Сонографические признаки рака ЩЖ могут варьировать, но наиболее часто встречаются следующие:
— форма — неправильная или округлая; характерна вертикальная ориентация (вертикальный размер превалирует над горизонтальным), «выше, чем шире»;
— края — неровные (звездчатые, бугристые, фестончатые) — признаки инвазии в окружающие ткани, редко — ровные;
— контуры — как правило, нечеткие;
— эхогенность — значительное снижение эхогенности в 70–80 % случаев, 20–30 % — изоэхогенные;
— эхоструктура — характерны микрокальцификаты; крупные кальцификаты — у пожилых пациентов, в крупных опухолях, в медуллярных карциномах; кистозный компонент — в цистаденокарциномах, участки некроза в крупных опухолях;
— кровоток – в некоторых папиллярных раках кровоток центральный скудный (гиповаскулярные раки), в остальных — выраженный центральный и периферический (гиперваскулярные раки);
— характерно наличие метастатических лимфоузлов.
Варианты сонограмм рака ЩЖ представлены на рис. 4–7.
Таким образом, ультразвуковая диагностика позволяет дифференцировать различные виды очаговых образований, а подчас и их варианты.

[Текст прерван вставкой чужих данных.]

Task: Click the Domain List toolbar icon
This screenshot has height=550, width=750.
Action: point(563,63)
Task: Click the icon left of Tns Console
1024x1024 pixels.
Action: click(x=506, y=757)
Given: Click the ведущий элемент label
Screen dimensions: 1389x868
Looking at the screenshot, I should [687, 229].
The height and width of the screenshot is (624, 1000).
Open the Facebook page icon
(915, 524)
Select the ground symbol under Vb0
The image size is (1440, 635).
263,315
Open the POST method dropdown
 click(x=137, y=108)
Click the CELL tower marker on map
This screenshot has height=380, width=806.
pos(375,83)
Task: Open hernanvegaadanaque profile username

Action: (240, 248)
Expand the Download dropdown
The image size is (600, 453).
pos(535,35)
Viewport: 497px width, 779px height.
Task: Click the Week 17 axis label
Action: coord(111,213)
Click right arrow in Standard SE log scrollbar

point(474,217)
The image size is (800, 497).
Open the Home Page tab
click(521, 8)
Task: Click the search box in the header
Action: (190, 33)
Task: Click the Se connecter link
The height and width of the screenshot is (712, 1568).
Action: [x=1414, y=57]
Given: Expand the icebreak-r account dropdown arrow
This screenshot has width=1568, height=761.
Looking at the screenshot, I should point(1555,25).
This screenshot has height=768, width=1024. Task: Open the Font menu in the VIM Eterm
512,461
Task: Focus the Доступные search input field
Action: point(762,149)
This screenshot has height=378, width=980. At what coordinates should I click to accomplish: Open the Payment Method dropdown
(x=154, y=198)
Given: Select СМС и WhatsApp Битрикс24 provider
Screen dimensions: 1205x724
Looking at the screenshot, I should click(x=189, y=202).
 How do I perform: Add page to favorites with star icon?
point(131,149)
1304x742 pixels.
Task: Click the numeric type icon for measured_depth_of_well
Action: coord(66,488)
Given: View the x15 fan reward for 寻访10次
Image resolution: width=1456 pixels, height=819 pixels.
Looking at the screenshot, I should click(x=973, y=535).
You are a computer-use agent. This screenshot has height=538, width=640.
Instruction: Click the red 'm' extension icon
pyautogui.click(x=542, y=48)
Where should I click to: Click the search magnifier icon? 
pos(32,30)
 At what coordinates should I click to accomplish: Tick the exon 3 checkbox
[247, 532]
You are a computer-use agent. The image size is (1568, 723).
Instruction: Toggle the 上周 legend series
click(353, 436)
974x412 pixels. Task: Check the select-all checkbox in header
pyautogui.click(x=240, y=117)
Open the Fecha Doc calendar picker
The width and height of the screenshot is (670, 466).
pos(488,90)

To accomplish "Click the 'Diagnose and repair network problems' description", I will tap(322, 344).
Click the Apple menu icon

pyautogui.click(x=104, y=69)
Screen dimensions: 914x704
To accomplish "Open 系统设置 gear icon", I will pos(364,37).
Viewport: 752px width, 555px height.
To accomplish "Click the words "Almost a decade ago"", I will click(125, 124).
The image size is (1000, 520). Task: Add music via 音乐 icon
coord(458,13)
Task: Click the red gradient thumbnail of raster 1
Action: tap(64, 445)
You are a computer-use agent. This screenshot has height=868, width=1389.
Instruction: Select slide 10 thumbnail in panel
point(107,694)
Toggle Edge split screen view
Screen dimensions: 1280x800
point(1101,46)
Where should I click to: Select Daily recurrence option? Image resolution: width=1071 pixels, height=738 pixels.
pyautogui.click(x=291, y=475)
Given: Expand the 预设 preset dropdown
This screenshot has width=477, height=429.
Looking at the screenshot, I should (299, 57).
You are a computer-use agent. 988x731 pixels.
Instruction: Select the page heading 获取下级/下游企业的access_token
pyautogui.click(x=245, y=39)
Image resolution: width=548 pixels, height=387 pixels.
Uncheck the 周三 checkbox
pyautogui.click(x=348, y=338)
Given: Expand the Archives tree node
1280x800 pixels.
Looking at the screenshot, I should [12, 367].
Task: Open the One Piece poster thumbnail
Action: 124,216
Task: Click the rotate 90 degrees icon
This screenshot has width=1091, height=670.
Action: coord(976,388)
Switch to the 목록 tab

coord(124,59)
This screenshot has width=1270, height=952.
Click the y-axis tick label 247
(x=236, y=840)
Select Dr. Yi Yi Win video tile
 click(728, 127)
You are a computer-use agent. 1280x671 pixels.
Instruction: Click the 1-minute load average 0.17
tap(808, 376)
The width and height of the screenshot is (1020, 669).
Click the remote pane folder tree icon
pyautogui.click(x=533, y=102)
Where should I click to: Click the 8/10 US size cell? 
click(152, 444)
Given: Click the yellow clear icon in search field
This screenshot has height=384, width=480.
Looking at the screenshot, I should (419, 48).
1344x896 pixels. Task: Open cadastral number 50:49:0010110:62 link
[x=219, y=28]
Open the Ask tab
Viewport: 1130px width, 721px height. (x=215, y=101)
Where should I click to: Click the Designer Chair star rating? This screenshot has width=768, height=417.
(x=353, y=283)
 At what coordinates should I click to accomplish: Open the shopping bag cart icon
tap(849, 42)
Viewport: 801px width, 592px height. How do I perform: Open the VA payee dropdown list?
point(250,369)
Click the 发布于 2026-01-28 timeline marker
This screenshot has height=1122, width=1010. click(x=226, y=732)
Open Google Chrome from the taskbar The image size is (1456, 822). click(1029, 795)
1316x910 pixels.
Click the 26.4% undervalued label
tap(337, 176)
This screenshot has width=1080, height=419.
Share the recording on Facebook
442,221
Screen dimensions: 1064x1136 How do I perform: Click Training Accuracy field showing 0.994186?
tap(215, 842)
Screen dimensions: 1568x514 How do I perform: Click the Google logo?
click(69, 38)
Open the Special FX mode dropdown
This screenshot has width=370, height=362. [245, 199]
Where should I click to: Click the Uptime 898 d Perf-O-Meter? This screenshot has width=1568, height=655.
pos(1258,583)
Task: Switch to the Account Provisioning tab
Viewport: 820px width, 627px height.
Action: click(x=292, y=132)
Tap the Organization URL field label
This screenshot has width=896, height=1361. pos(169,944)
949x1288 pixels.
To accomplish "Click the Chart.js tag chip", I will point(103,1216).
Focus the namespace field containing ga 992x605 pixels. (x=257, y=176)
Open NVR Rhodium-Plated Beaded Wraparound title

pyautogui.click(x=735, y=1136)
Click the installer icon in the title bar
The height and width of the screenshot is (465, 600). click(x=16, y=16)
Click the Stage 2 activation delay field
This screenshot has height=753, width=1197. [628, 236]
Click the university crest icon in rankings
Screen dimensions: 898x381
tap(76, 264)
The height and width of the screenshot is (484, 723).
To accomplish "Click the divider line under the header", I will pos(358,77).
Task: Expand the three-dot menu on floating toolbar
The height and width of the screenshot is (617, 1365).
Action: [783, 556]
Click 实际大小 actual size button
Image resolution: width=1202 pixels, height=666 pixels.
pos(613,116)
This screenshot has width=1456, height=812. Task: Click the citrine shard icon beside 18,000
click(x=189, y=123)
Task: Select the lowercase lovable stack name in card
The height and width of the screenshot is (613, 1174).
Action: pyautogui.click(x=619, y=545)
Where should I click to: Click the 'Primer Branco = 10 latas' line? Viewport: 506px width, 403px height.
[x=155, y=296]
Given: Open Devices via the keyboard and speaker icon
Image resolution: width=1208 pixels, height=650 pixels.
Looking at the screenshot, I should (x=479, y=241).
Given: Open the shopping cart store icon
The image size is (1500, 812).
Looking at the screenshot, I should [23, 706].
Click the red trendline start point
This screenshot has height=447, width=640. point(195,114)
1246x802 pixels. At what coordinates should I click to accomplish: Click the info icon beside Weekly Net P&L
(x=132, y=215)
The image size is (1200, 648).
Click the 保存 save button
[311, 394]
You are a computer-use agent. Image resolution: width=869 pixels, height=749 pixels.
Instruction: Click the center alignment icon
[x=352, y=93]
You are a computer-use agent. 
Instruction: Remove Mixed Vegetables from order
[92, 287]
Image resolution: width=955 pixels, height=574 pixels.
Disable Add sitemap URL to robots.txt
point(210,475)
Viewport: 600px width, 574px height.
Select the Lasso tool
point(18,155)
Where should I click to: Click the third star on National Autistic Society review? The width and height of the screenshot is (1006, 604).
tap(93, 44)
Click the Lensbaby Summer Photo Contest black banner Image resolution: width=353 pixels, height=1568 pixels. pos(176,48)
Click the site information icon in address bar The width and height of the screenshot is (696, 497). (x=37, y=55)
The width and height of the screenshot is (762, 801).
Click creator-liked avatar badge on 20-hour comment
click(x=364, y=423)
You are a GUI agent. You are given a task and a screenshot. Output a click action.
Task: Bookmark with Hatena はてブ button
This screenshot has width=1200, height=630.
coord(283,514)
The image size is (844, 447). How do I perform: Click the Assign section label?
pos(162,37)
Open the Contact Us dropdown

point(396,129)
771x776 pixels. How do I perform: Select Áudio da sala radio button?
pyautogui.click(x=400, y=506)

Дополнительные ультразвуковые методики, такие как допплеровское картирование кровотока, соноэластографическое исследование жесткости узлов, методика майкропью (Toshiba) для обнаружения микрокальцификатов значительно повышают чувствительность, специфичность и точность диагностики (рис. 8, 9).
Однако решающим методом в дооперационной диагностике рака попрежнему является тонкоигольная биопсия с использованием иммуногистохимических исследований, благодаря которой удается наиболее точно диагностировать рак ЩЖ и его разновидности. Во время хирургических вмешательств проводится экспрессбиопсия опухолей и определяется объем хирургического вмешательства на железе.